-- TEXT SHOWN follows --

Spec Executor

Execution workflow centered on state navigation and state assurance. At any moment, know where you are, what comes next, and how to recover if interrupted.

⚠️ Dependency Notice

This skill CANNOT be used standalone. It depends on spec-workflow to produce the plan and tasks.md tracker before execution begins.

Skill	Phase	Responsibility
`spec-workflow`	Planning	Requirements → Design → Task breakdown
`spec-executor`	Execution	State navigation → Task execution → State recovery

Handoff example:

spec-workflow output:
  docs/login-feature/tasks.md
  docs/login-feature/requirements.md
  docs/login-feature/design.md

spec-executor input:
  Read docs/login-feature/tasks.md
  Execute tasks in order
  Update tasks.md after each task

Do NOT use this skill for work that has not been planned by spec-workflow.

Validation: Before executing, confirm tasks.md exists and contains valid task entries (Scope + Verification fields). If the file is missing or malformed, stop and ask the user.

-- TEXT SHOWN concluded --
-- AVAILABLE DATA follows --

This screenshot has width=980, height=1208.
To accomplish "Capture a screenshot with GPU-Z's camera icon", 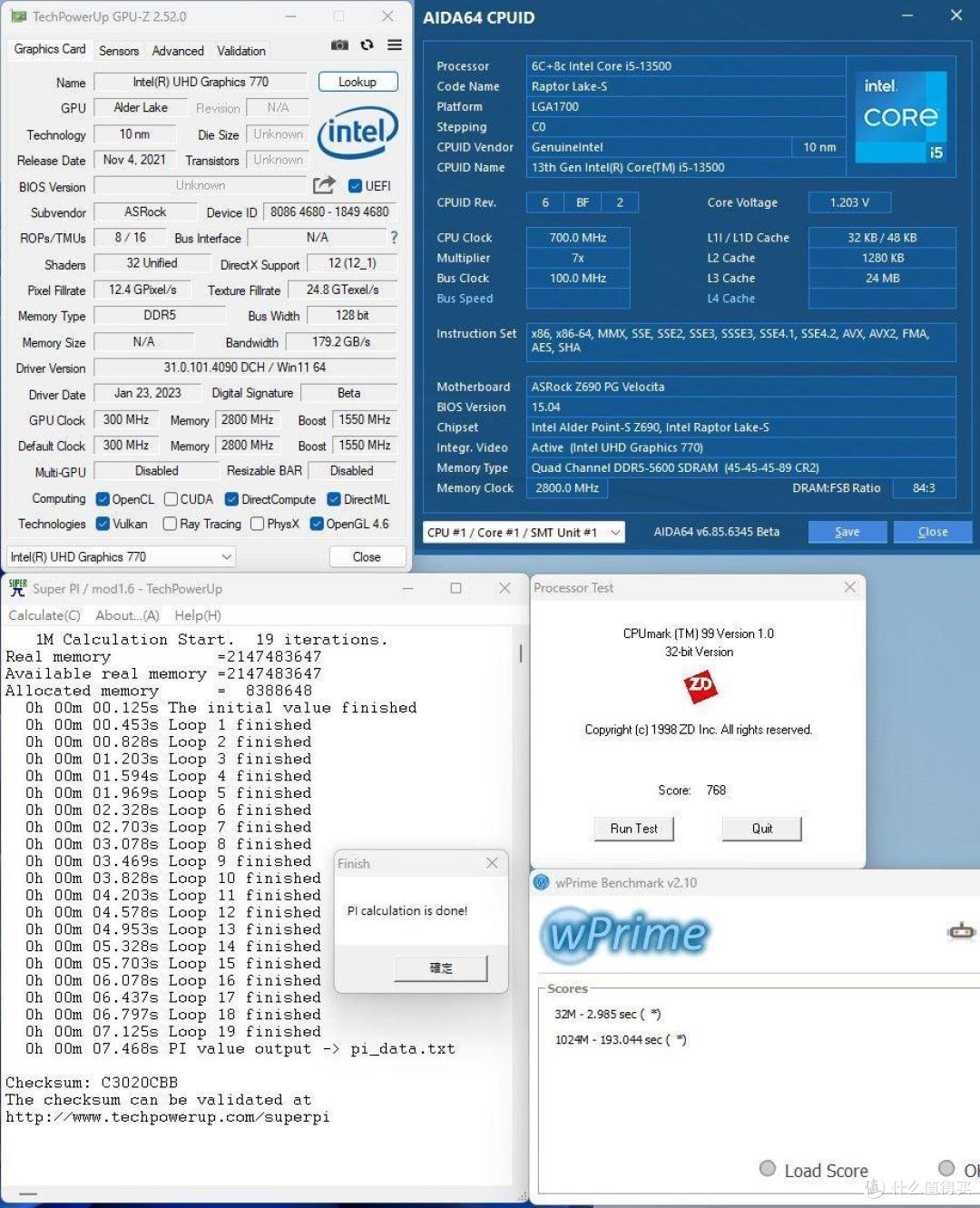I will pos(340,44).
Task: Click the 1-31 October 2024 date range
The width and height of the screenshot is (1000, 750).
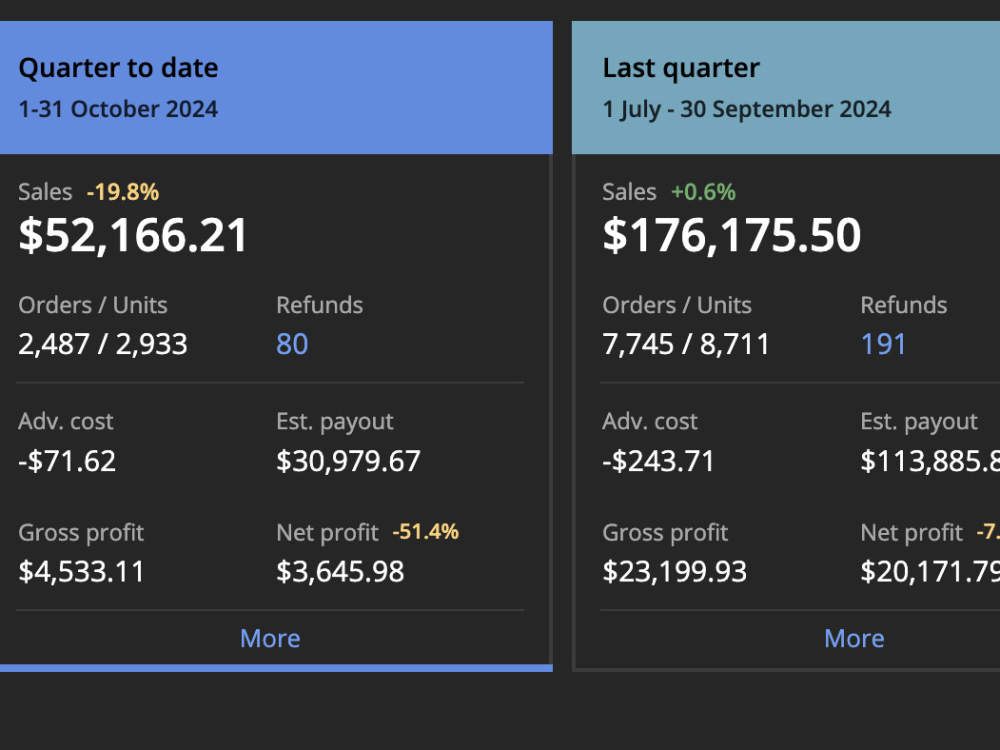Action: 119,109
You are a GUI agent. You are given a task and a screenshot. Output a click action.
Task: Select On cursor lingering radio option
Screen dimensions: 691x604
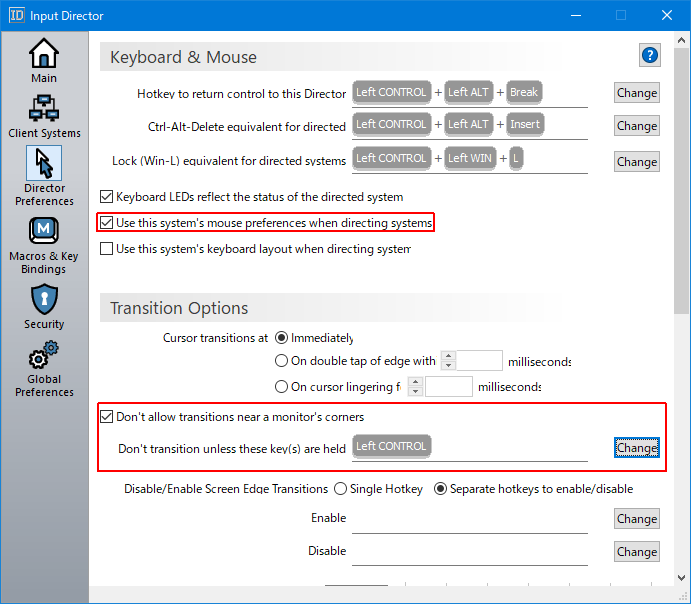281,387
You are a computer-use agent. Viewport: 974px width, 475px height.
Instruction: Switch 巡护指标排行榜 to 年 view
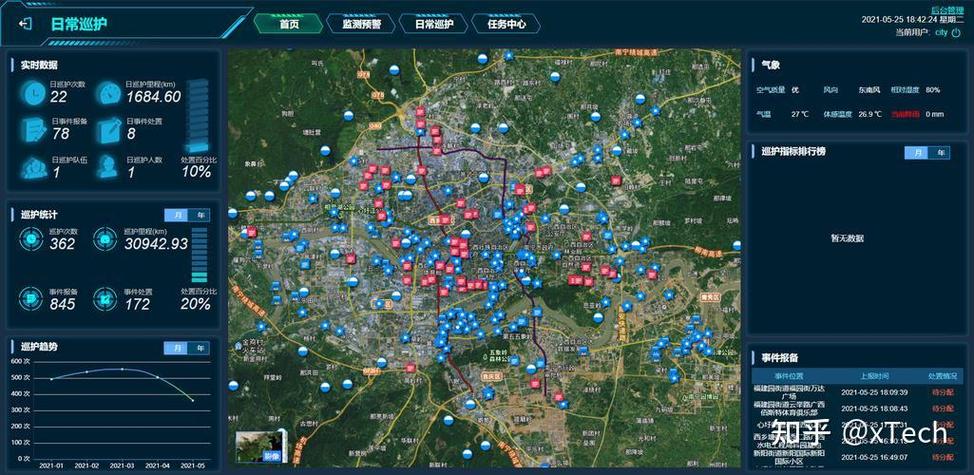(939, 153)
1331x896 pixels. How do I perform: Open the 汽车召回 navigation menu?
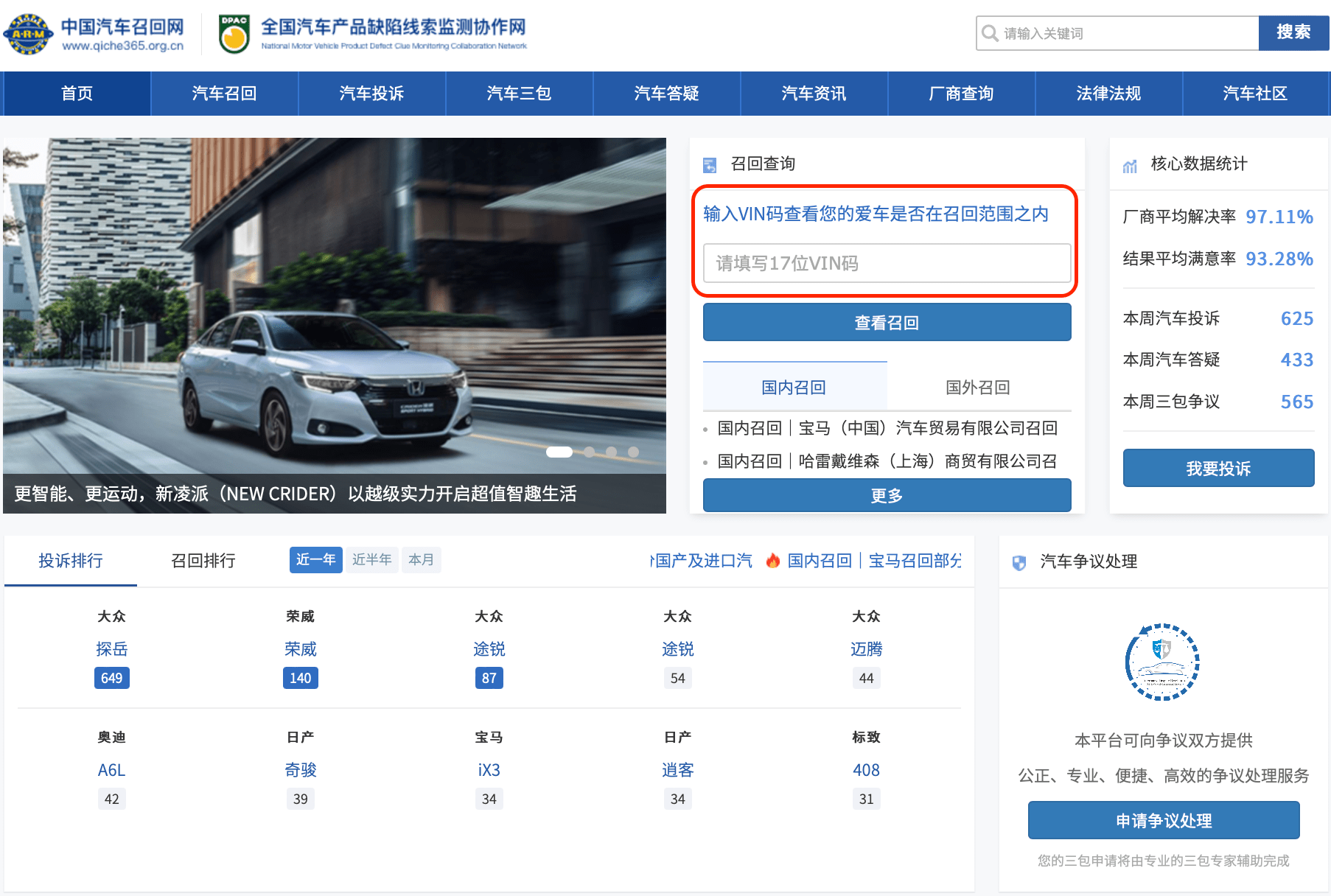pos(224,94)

-- AVAILABLE DATA concluded --

TASK TO CARRY OUT —
Proceed with the Spec Executor page from the point where it stops, keeping its style and structure. The rows were taken from a separate source and are unrelated to the Spec Executor page.

EXERCISE RESULT —
Quick Start

First time using this skill with a confirmed tasks.md:

1. Read tasks.md → find first [ ] task
2. Mark it [~] → execute per Scope description
3. When done: mark [✓], fill Verification, stage changes
4. Show diff → wait for user review and explicit commit approval
5. User says "next" → repeat from step 1

Session compressed? Jump to Session Recovery.

State Navigation

Where Am I?

Received user instruction
│
├─ Is the scope clear and small? ──→ YES → Execute directly (Simple Task)
│                                    NO
├─ Does it need design/architecture? → YES → Plan first → Write tasks.md → Execute
│                                    NO (unclear)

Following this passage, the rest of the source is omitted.